Para a socialista é também fundamental que Portugal avance para mais modelos de partilha de risco com as farmacêuticas – à semelhante do que aconteceu com a hepatite C, em que o país paga apenas pelos doentes que ficam efectivamente curados. “Muitas vezes o impacto positivo de um medicamento pode não vir a verificar-se”, alertou, acrescentando que para este tipo de financiamento é necessário melhorar os sistemas de acompanhamento dos resultados dos tratamentos nos doentes.
O debate europeu
Independentemente destas medidas de carácter mais nacional, a Iniciativa Latitude dedica um capítulo às temáticas europeias. Segundo Maria de Belém, é urgente melhorar a “posição de Portugal no debate europeu” e levar os Estados-membros a actuar de forma concertada. “Ao nível da União Europeia precisávamos de fazer coincidir as afirmações de princípio com as acções práticas”, destacou, justificando que muitas das exigências financeiras dos programas de ajustamento vão no sentido contrário do que deve ser a aposta nos sistemas de saúde.

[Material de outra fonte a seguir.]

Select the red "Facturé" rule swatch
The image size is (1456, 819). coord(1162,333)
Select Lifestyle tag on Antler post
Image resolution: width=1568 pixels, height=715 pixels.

“Se os preços estabelecidos impedem à partida os países com dificuldades financeiras, isso pode transformar em quase impossível o acesso a medicamentos inovadores”, reiterou a candidata às presidenciais. A este propósito, Maria de Belém Roseira alertou que a saúde é fundamental para a competitividade dos países: “A saúde não tem apenas como resultado um bem social ou individual. A saúde tem também uma enorme implicação na produtividade das pessoas, tem um valor económico extraordinário e isso normalmente é omitido”.
As conclusões do projecto aconselham a que a União Europeia avance para soluções comuns em que o preço tenha em consideração tanto a quantidade de medicamentos a comprar como o produto interno bruto de cada país – enquanto um indicador aproximado do poder de compra. Por outro lado, Maria de Belém insistiu na importância de se criarem mecanismos mais robustos para analisar a informação sobre estes temas. Uma das coisas que está por fazer e que considera fundamental é passar a ter em consideração que há uma parte da investigação feita pelas farmacêuticas que é paga com financiamento europeu, pelo que se os países assumem parte do risco isso deveria fazer descer o preço final.
O grupo de trabalho conta com várias personalidades, como Adalberto Campos Fernandes, antigo presidente do Hospital de Santa Maria e professor da Escola Nacional de Saúde Pública (ENSP), Nuno Miranda, director do Programa Nacional para as Doenças Oncológicas, António Diniz, director do Programa Nacional para a Infecção VIH/Sida, João Pereira, economista e director da ENSP, Rui Santos Ivo, presidente da Administração Central do Sistema de Saúde, Manuel Antunes, cirurgião cardiotorácico, Ricardo Baptista Leite, deputado do PSD, e Teresa Caeiro, deputada do CDS-PP.